__Texto citado__
—————

Projetos e rotina escolar
Além do trabalho com as ações do Educaju na Emef, também houve a criação de projetos pedagógicos de incentivo à leitura em sala de aula, desenvolvidos por cada professor, e de iniciativa da gestão escolar para abranger todos os alunos, como é o caso do 'Pequenos Leitores'. Nele, foram colocados livros separados por níveis de leitura em caixas organizadoras, e os alunos podem pegar o exemplar que quiserem emprestado para ler em casa.

A escola colocou uma profissional que precisou de readaptação para ficar à frente disso e confeccionou cadernos específicos para que os leitores fizessem anotações sobre o que se lia. As turmas que mais se mostraram engajadas na iniciativa, o 3º ano C e o 5º ano D, foram as que conquistaram um melhor desempenho nas provas do Sistema Nacional de Avaliação da Educação Básica (Saeb) e do Sistema de Avaliação da Educação Básica de Sergipe (Saese).

Professora do 5º ano na Emef, Elizete de Souza conta que o trabalho com a leitura é feita diariamente e utiliza bastante o caderno de fluência do Educaju. De acordo com ela, o efeito positivo que a escola vem conquistando em relação à alfabetização é fruto da união de uma série de fatores.

—————

__Amostra dos dados__
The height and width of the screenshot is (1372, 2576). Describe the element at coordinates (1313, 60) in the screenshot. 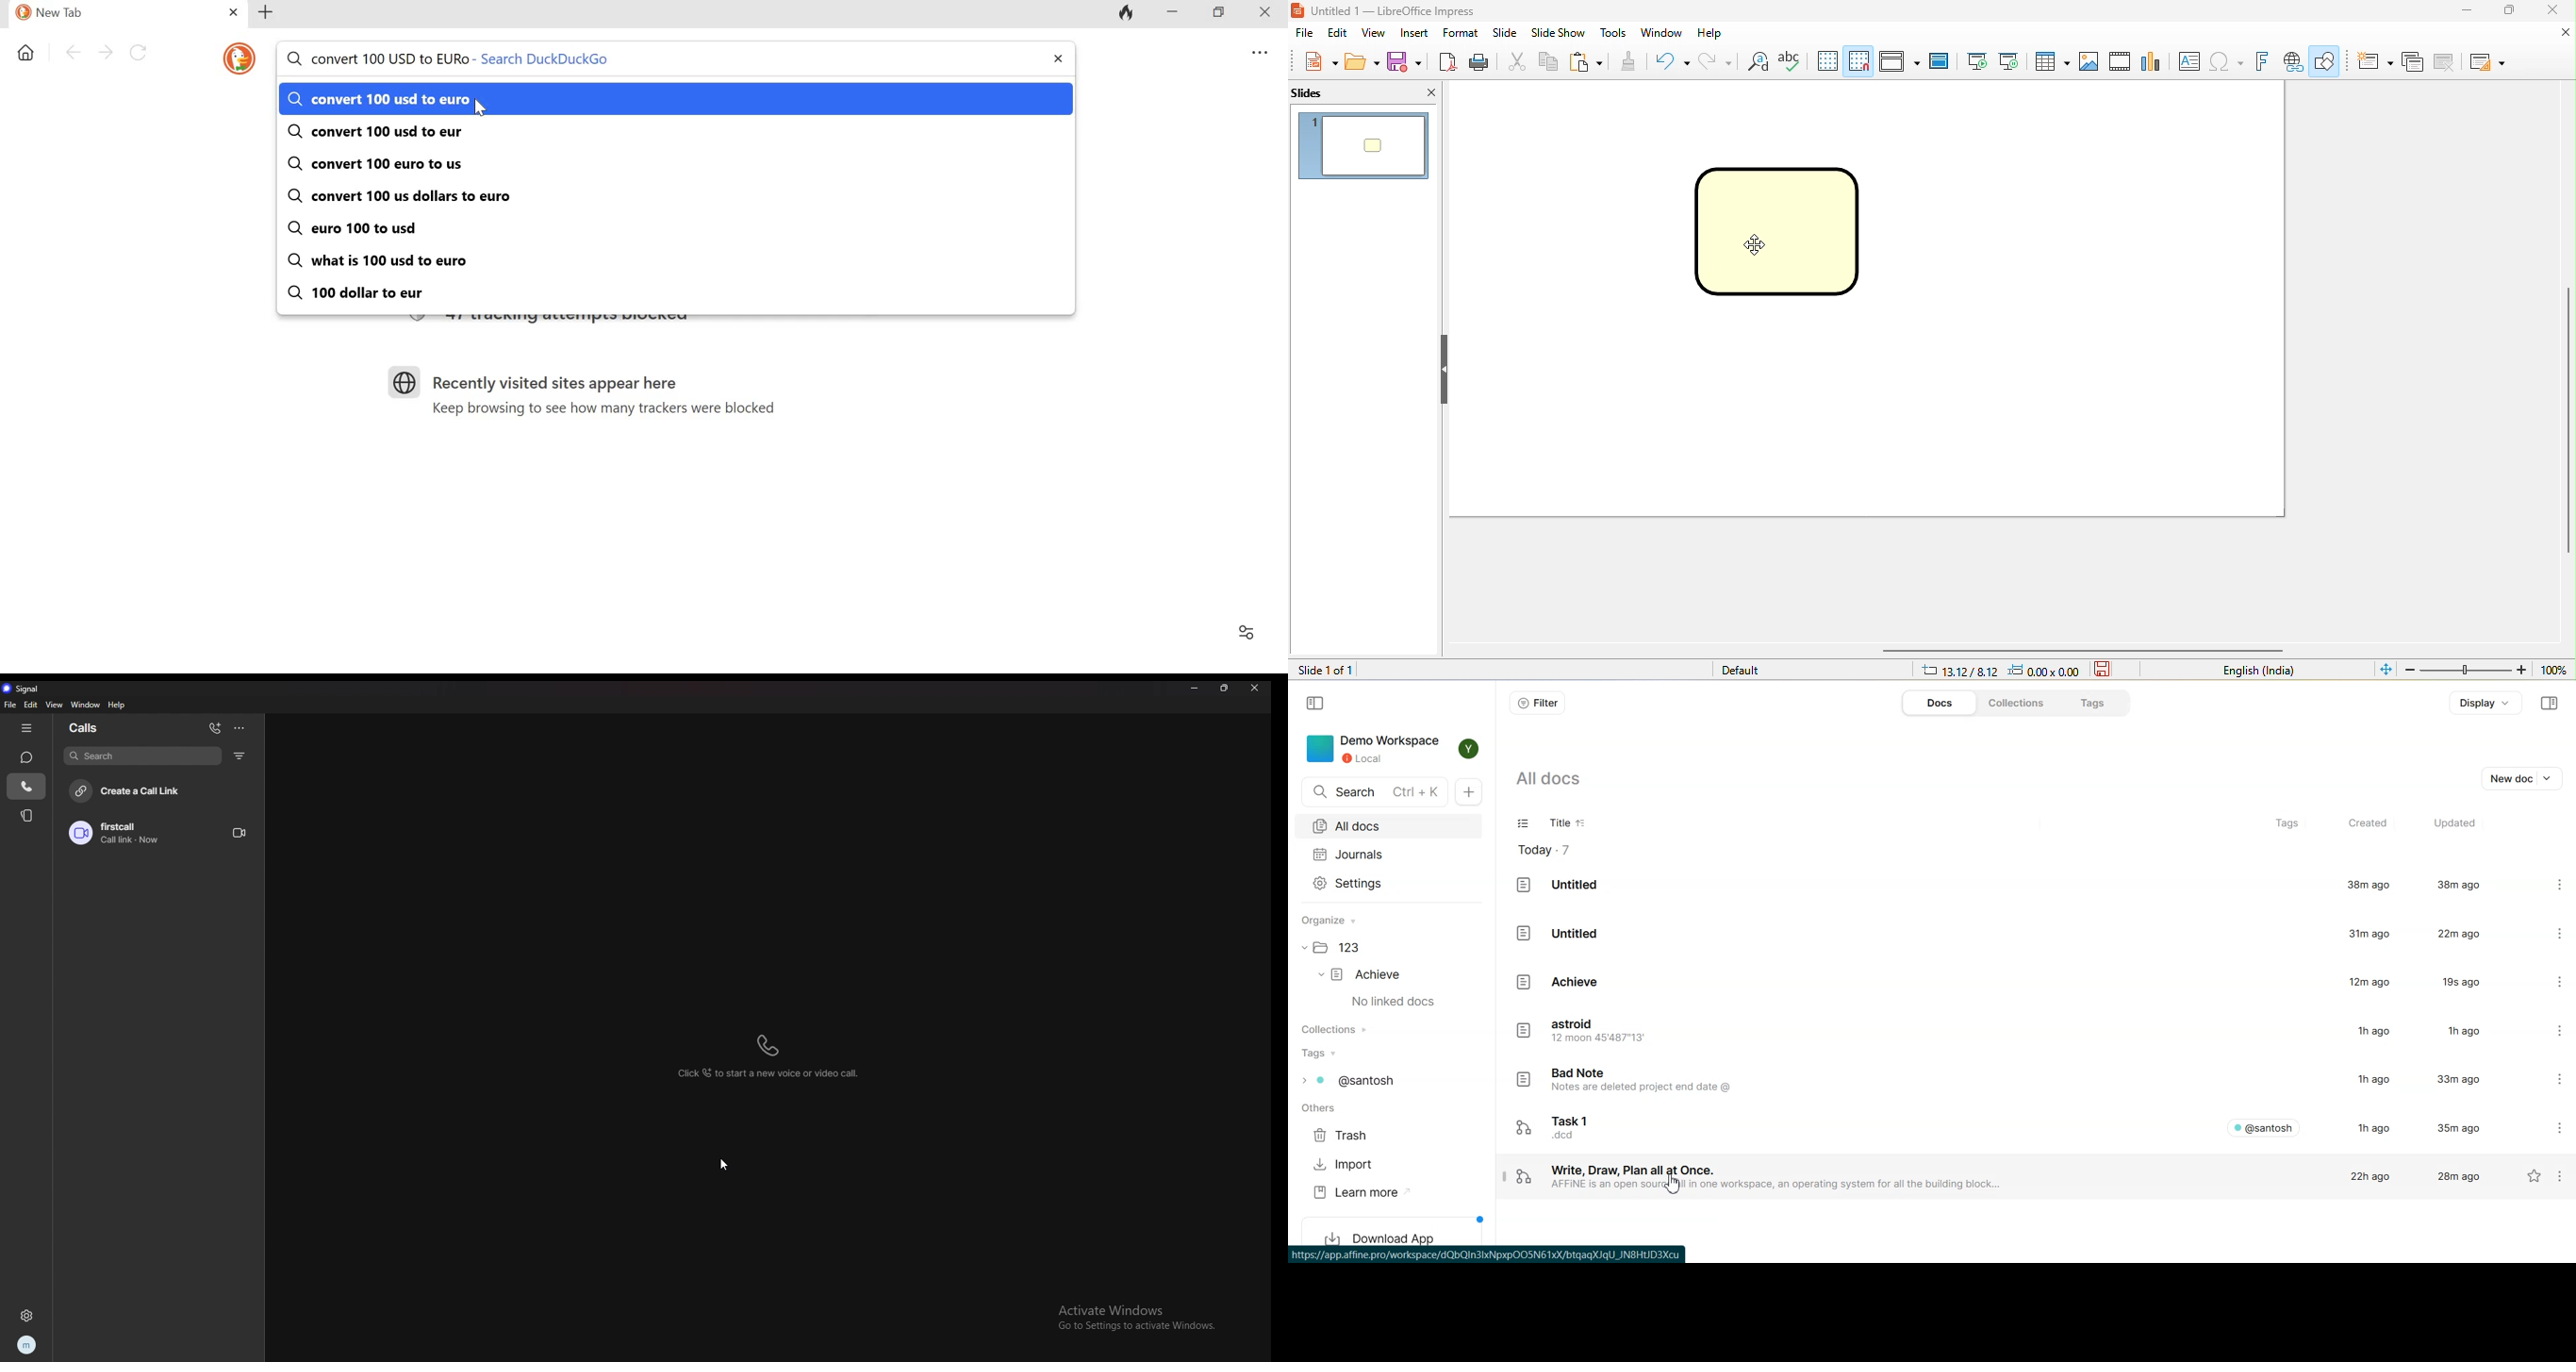

I see `new` at that location.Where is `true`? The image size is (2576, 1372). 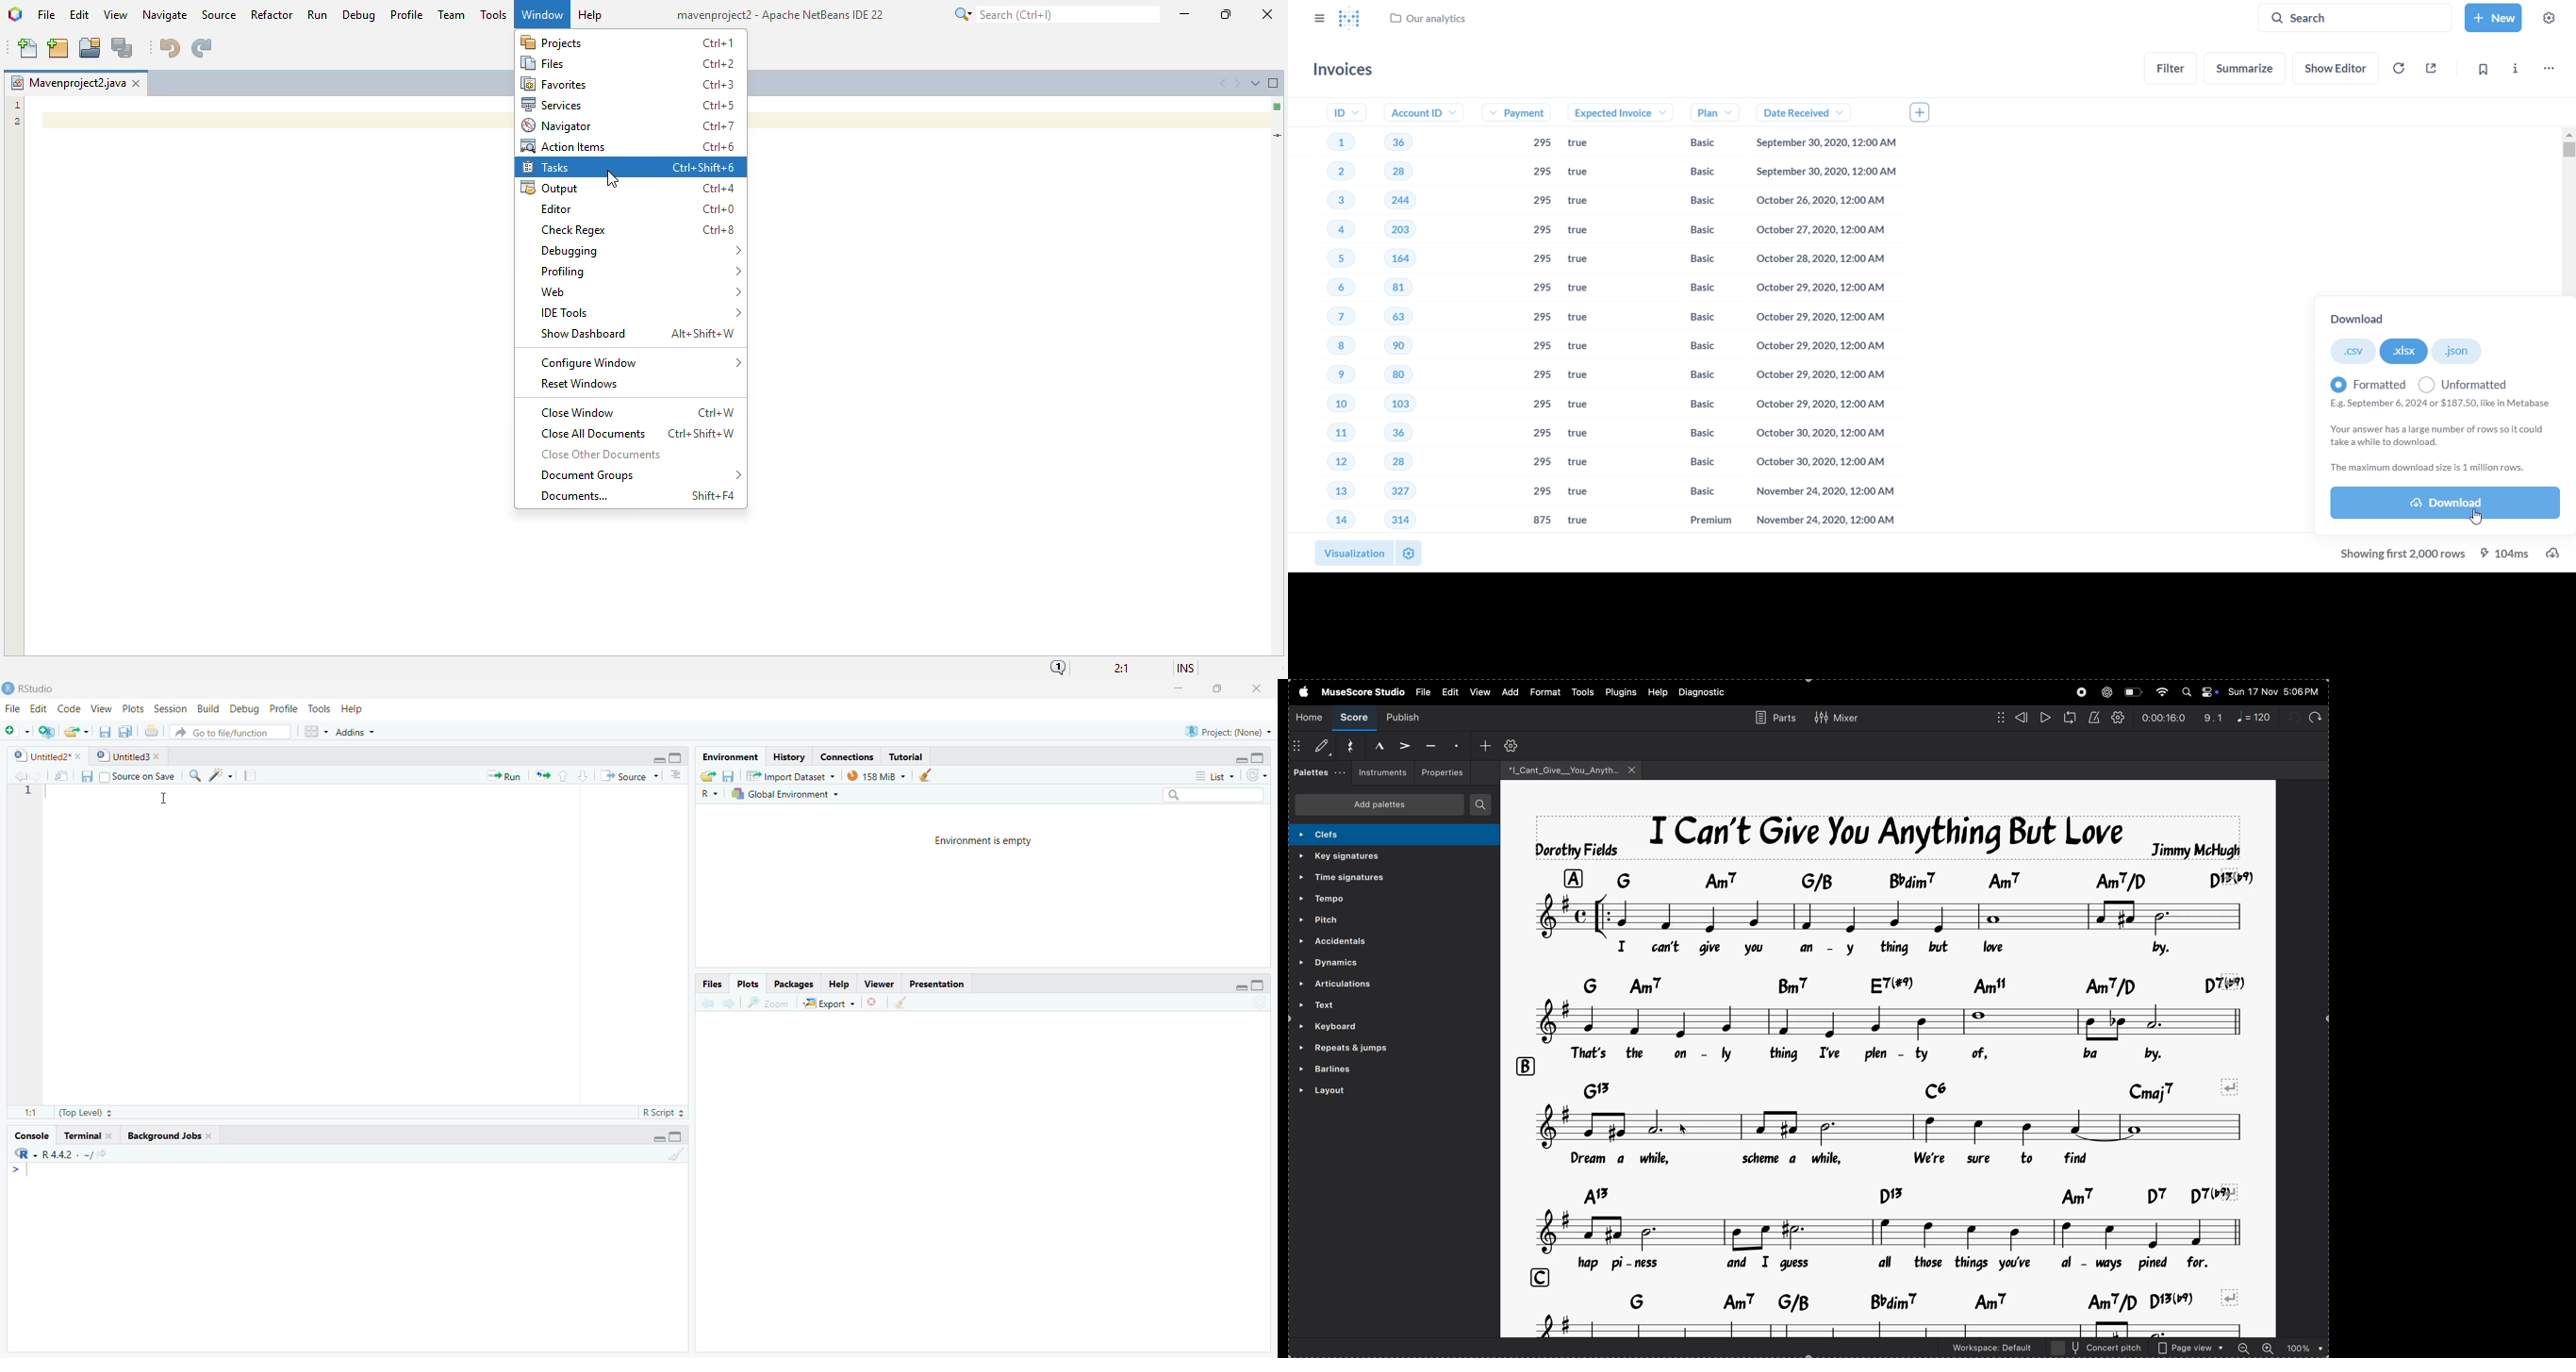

—————

__Descrição da tarefa__
Retome o texto sobre o incentivo à leitura na Emef e continue-o a partir da última frase.

__Resposta esperada__
"Os textos dos livros ofertados pelo programa facilitaram nosso trabalho e o resultado do esforço de toda a equipe. A gente também trabalha com o Programa Nacional do Livro e do Material Didático [PNLD], aliado à Pedagogia Waldorf nas aulas de arte, o que tranquiliza a criança, diminui a ansiedade, tem a questão também da parceria com os pais. Os chamamos para conversar, temos grupos de WhatsApp, mando a agenda do aluno para eles todos os dias e cobro a devolutiva. Quando o aluno falta nós ligamos e procuramos saber o porquê. Essa parceria com a família tem ajudado bastante", evidencia a docente.

Elizete destaca ainda que tem estimulado o aprendizado de outras habilidades, além da leitura, a partir de atividades diferenciadas. "Gosto muito de trabalhar com o concreto, a prática. Por exemplo, trabalho os sólidos geométricos com materiais como massinha de modelar. Para Língua Portuguesa gosto de usar poesias e desenhos para depois trabalharmos a escrita. Estamos plantando milho na horta da escola, e eles aprendem sobre Ciências e trazemos a questão da data comemorativa, da festa junina. Em tudo vamos tentando aliar a teoria com a prática e é gratificante demais, congruente", detalha. 

Amplo apoio
Representante do Instituto Social Micael, núcleo de Pedagogia Waldorf parceiro da Emef, Maria Aparecida Dias afirma que, no dia a dia escolar, a mesma ênfase que se dá ao cognitivo, se dá à ação e aos sentimentos. Isto porque, segundo ela, tudo que se faz envolve o pensar, o sentir e o agir, e as crianças precisam ter essas qualidades humanas mais equilibradas, e que se os alunos vão vivenciando seu crescimento nas habilidades descritas na BNCC, também podem desenvolver seu campo de ação e de sentimentos.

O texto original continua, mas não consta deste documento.